DATA UNDER STUDY >>
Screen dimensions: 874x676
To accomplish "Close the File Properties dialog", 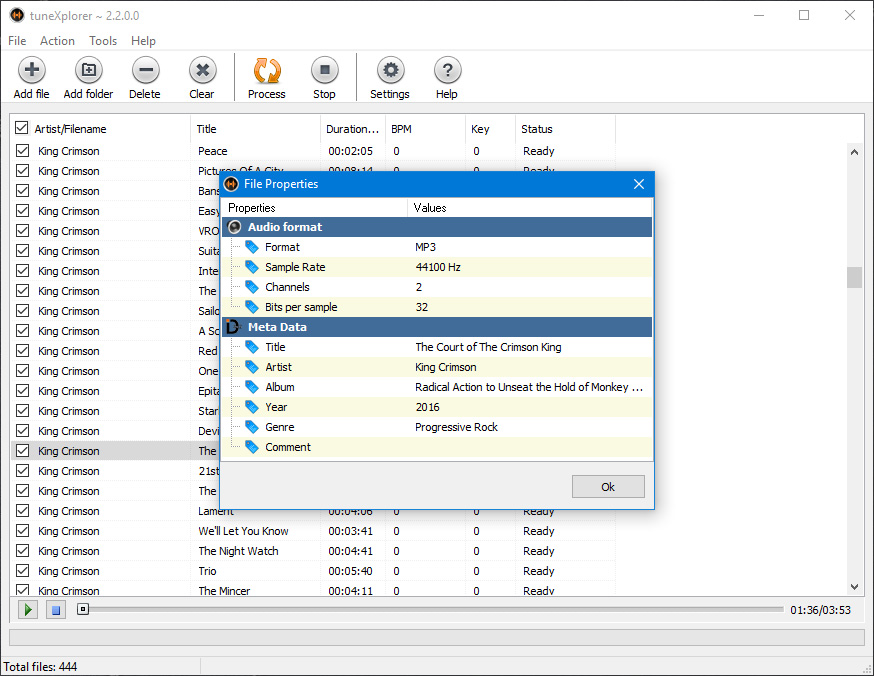I will tap(639, 184).
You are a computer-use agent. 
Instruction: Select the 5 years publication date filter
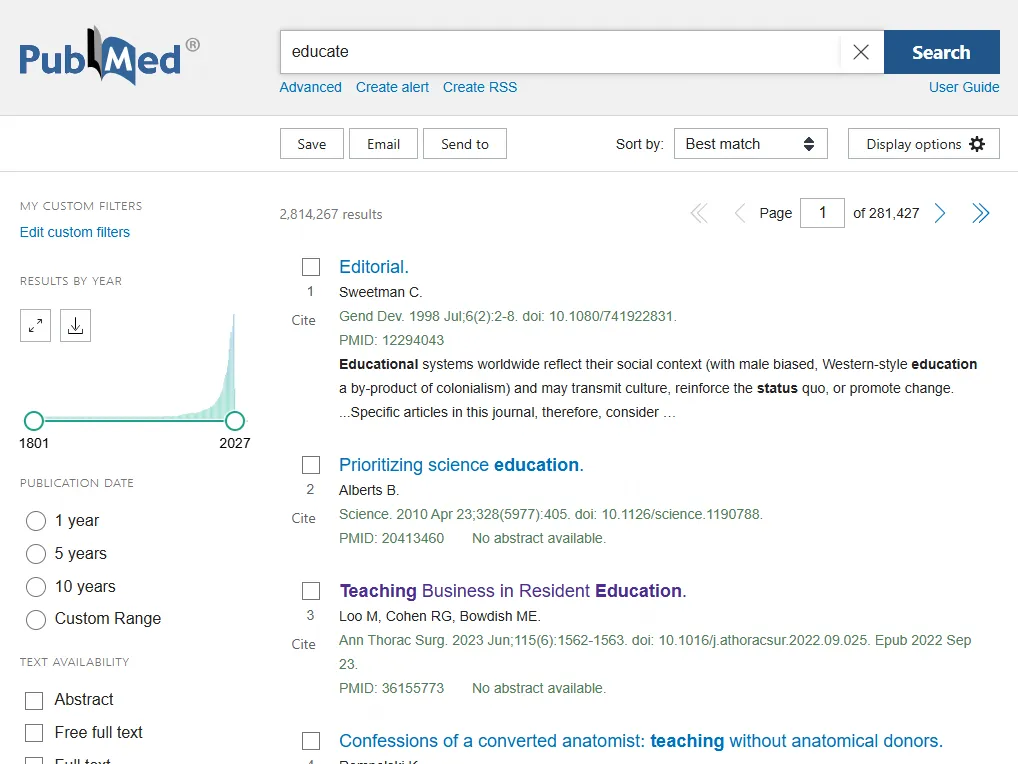click(36, 554)
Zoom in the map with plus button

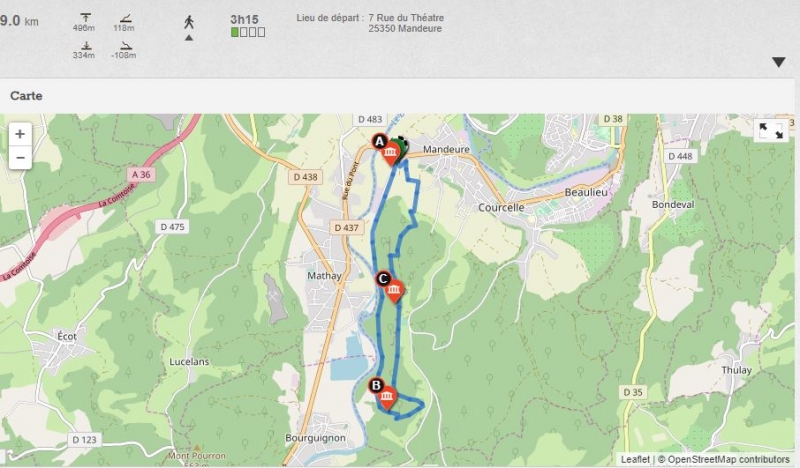click(20, 134)
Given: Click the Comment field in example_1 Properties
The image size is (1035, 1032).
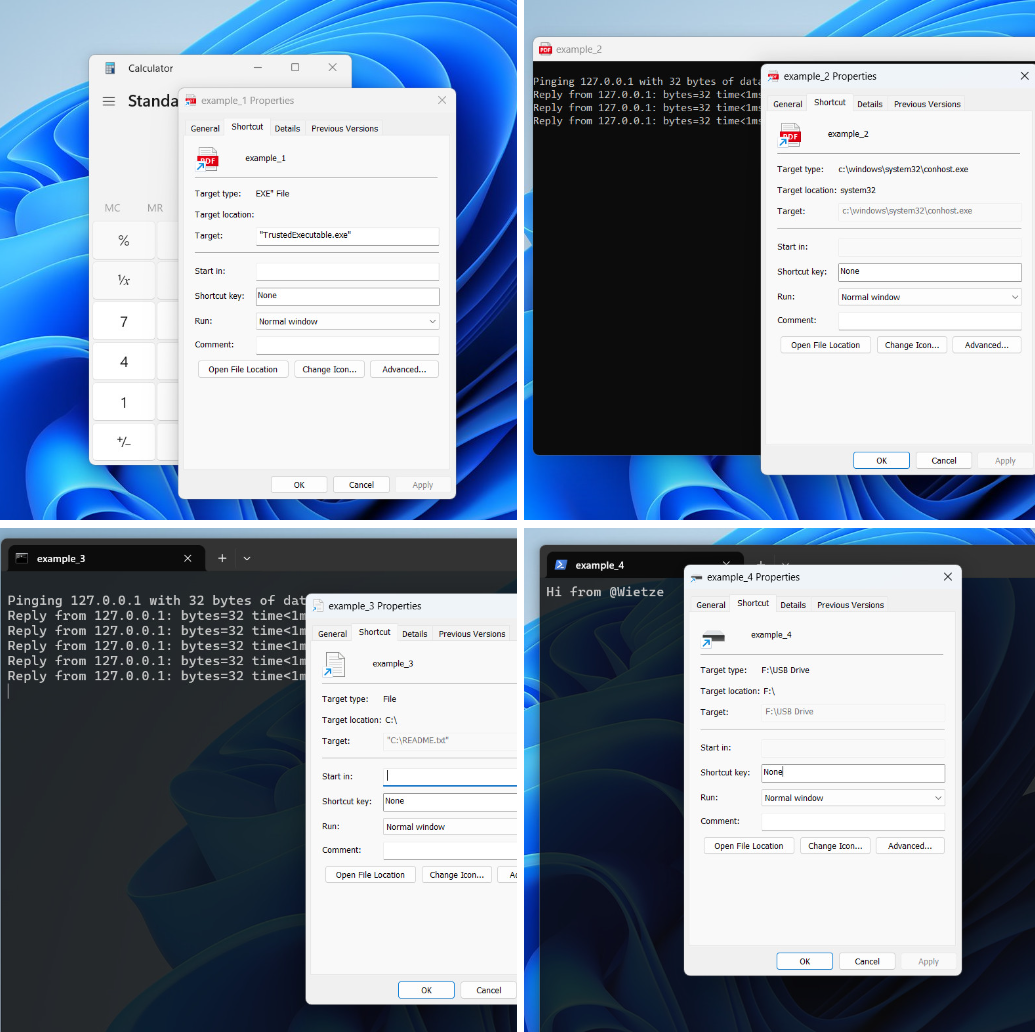Looking at the screenshot, I should [347, 344].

WHAT TO PRODUCE >>
Everything from the line with "Zoom in the map with plus button" through the end of the records above, and nothing else, is to be quoted exactly; please leave the pictures out.

ANSWER SPACE >>
Zoom in the map with plus button

click(20, 134)
Given: Click the Comment field in example_1 Properties
The image size is (1035, 1032).
Looking at the screenshot, I should [347, 344].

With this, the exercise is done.